誰もが自家用車を持ち、自家用車を運転して屋外を移動する社会が車社会であるなら、車社会というのは、「人間が消去された」社会であると言うことができます。
当然、このような社会では、観光施設ばかりではなく、商業施設もまた、客として相手にするのは「人間」ではなく、「自動車に乗っている人間」となります。郊外にある巨大なショッピングモールに徒歩でアクセスし、店に入るためには、広大な駐車場を横切らなければならないのが普通です。
昔、アメリカを旅したとき、ある大都市の郊外にあった美術館に行くことを思い立ち、路線バスに乗って最寄りの停留所で下車し、そのまま徒歩で美術館の敷地に入ろうとしたことがあります。ところが、門の近くで待機していたガードマンに止められ、「何をしに来た」「どこから来た」と尋ねられてIDを提示するよう求められたことがあります。
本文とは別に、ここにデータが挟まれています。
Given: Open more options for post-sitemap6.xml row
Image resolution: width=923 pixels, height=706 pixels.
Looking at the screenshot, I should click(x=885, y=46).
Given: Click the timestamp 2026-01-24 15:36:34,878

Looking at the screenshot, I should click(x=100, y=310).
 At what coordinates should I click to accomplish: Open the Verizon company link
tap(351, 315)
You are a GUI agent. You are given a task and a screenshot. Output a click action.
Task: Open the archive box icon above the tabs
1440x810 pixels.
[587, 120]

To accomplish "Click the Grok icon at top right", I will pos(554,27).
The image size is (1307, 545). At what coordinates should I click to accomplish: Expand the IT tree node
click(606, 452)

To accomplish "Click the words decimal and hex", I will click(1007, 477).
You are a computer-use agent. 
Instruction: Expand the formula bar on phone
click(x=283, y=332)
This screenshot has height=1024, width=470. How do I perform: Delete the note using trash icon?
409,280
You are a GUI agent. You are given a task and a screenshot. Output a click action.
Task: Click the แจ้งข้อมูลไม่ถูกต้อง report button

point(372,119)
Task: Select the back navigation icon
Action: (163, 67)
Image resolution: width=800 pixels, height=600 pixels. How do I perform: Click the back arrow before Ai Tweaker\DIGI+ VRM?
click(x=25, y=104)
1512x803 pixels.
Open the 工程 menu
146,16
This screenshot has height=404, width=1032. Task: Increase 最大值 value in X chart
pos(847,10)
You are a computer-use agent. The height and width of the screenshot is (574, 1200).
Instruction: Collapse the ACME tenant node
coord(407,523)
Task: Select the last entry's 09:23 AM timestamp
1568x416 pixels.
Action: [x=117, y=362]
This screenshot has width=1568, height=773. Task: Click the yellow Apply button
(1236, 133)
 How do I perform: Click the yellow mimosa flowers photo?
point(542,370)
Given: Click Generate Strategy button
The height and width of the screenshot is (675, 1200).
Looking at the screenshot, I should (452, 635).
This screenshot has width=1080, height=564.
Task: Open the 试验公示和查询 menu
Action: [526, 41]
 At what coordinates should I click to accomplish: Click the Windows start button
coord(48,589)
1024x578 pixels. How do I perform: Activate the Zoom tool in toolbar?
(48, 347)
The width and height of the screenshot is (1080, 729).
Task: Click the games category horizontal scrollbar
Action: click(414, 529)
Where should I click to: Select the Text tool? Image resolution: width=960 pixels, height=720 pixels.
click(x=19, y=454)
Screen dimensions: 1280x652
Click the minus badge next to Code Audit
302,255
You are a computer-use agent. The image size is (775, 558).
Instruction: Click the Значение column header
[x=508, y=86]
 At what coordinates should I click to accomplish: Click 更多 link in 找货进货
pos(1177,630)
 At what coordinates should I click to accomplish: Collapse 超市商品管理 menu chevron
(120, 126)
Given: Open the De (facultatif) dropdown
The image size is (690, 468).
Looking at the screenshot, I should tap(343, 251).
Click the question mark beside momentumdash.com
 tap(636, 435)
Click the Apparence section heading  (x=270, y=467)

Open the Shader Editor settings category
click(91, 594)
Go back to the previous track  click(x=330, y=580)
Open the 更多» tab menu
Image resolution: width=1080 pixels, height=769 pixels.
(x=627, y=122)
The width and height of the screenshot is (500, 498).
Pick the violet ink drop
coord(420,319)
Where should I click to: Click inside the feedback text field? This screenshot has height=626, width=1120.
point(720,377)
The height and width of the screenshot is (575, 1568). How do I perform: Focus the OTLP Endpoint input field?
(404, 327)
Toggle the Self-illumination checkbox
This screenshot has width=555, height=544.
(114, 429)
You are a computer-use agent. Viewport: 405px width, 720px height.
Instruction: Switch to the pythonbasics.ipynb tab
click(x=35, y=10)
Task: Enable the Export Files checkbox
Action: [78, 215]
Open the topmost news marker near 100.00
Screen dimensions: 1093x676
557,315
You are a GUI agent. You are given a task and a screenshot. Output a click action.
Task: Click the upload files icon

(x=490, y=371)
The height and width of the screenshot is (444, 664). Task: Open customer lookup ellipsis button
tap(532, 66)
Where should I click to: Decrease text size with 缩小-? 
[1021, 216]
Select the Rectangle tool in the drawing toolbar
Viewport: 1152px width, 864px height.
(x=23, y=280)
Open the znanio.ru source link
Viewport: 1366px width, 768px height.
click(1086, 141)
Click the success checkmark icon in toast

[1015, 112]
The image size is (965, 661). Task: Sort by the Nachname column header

私がガードマンから尋問されているあいだ、私の横を自家用車が何台も走り抜けて敷地に入って行きましたから、徒歩によるアクセスは、それだけで「不審者」と見なされるのに十分な条件であったことになります。
なお、私がガードマンにパスポートと「入館が予約済みであることを示す書類」1 を見せると、ガードマンから、「建物まで距離があり、出入りは自動車限定になっているから、建物まで車で送る、帰るときには、建物から私に電話してもらいたい、そうしたら、車で迎えに行って門のところで降ろす」と言われました。(その後、車に乗せてもらって移動しました。所要時間は片道わずか2分くらいでしたが、たしかに、敷地内の道には歩道がありませんでした。)
しかし、車社会というのは、移動に自家用車を使わない人間が人間扱いされない社会なのでしょう。(実際、私が知るかぎりでは、有名な観光地を通過するような一部の特殊な路線を例外として、アメリカの路線バスでは、乗客の大半が黒人とヒスパニックです。)
自家用車に頼らないと生活が成り立たないような状態、あるいは、自家用車の日常的な使用にインセンティブを与えるような制度を放置すると、私たちの生活空間は、自動車を中心とするもの、自動車が通行できさえすればよいものとなり、生身の人間には耐えがたいような荒廃に陥ることになるように思われるのです。